This repository collects didactically edited Jupyter notebooks that introduce basic concepts of Digital Signal Processing. Please take a look at the static version for a first glance. The materials provide an introduction into the foundations of spectral analysis, random signals, quantization and filtering. The theory is accompanied by a series of computational examples and exercises written in IPython 3.
The notebooks constitute the lecture notes to the master's course Digital Signal Processing given by Sascha Spors at the University of Rostock, Germany. The contents are provided as Open Educational Resource, so feel free to fork, share, teach and learn. You can give the project a Star if you like it.
The Jupyter notebooks are accessible in various ways
- Online as static web pages
- Online for interactive usage with binder
- Local for interactive usage on your computer
Other online services (e.g. Google Colaboratory, Microsoft Azure, ...) provide environments for interactive execution of Jupyter notebooks as well. Local execution on your computer requires a local Jupyter/IPython installation. The Anaconda distribution can be considered as a convenient starting point. Then, you'd have to clone/download the notebooks from Github. Use a Git client to clone the notebooks and then start your local Jupyter server. For manual installation under OS X/Linux please refer to your packet manager.
An understanding of the underlying mechanisms and the limitations of basic digital signal processing methods is essential for the design of more complex algorithms, such as for example the recent contributions on indirect detection of supermassive black holes heavily relying on system identification and image processing.
The present notebooks cover fundamental aspects of digital signal processing. A focus is laid on a detailed mathematical treatise.
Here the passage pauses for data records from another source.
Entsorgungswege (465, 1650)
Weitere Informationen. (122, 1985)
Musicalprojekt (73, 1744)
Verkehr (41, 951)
The discussion of the mathematical background is important to understand the underlying principles in a more general manner. The materials contain computational examples and exercises to interpret the theoretical findings and foster understanding. The examples are designed to be explored in an interactive manner. Furthermore, an outlook to practical applications is given whenever possible.
The material covers the following topics
- spectral analysis of deterministic signals
- random signals and linear-time invariant systems
- spectral estimation for random signals
- realization of non-recursive and recursive filters
- design of digital filters
The contents are provided as Open Educational Resource. The text is licensed under Creative Commons Attribution 4.0 , the code of the IPython examples under the MIT license. Feel free to use the entire collection, parts or even single notebooks for your own purposes. I am curious on the usage of the provided resources, so feel free to drop a line or report to Sascha.Spors@uni-rostock.de.
Our long-term vision is to lay the grounds for a community driven concise and reliable resource covering all relevant aspects of digital signal processing revised by research and engineering professionals. We aim at linking the strengths of both, the good old-fashioned text books and the interactive playground of computational environments. Open Educational Resources in combination with open source tools (Jupyter, Python) and well-established tools for data literacy (git) provide the unique possibility for collaborative and well-maintained resources. Jupyter has been chosen due to its seamless integration of text, math and code. The contents are represented future prove, as simple markdown layout allows for conversion into many other formats (html, PDF, ...). The git version management system features tracking of the changes and authorship.
You are invited to contribute on different levels. The lowest level is to provide feedback in terms of a Star if you like the contents. Please consider reporting errors or suggestions for improvements as issues. We are always looking forward to new examples and exercises, as well as reformulation of existing and novel sub-sections or sections. Authorship of each considerable contribution will be clearly stated. One way of introducing reformulated and new material is to handle them as a tracked pull request.
The computational examples in the notebooks are automatically build and checked for errors by continuous integration using github actions.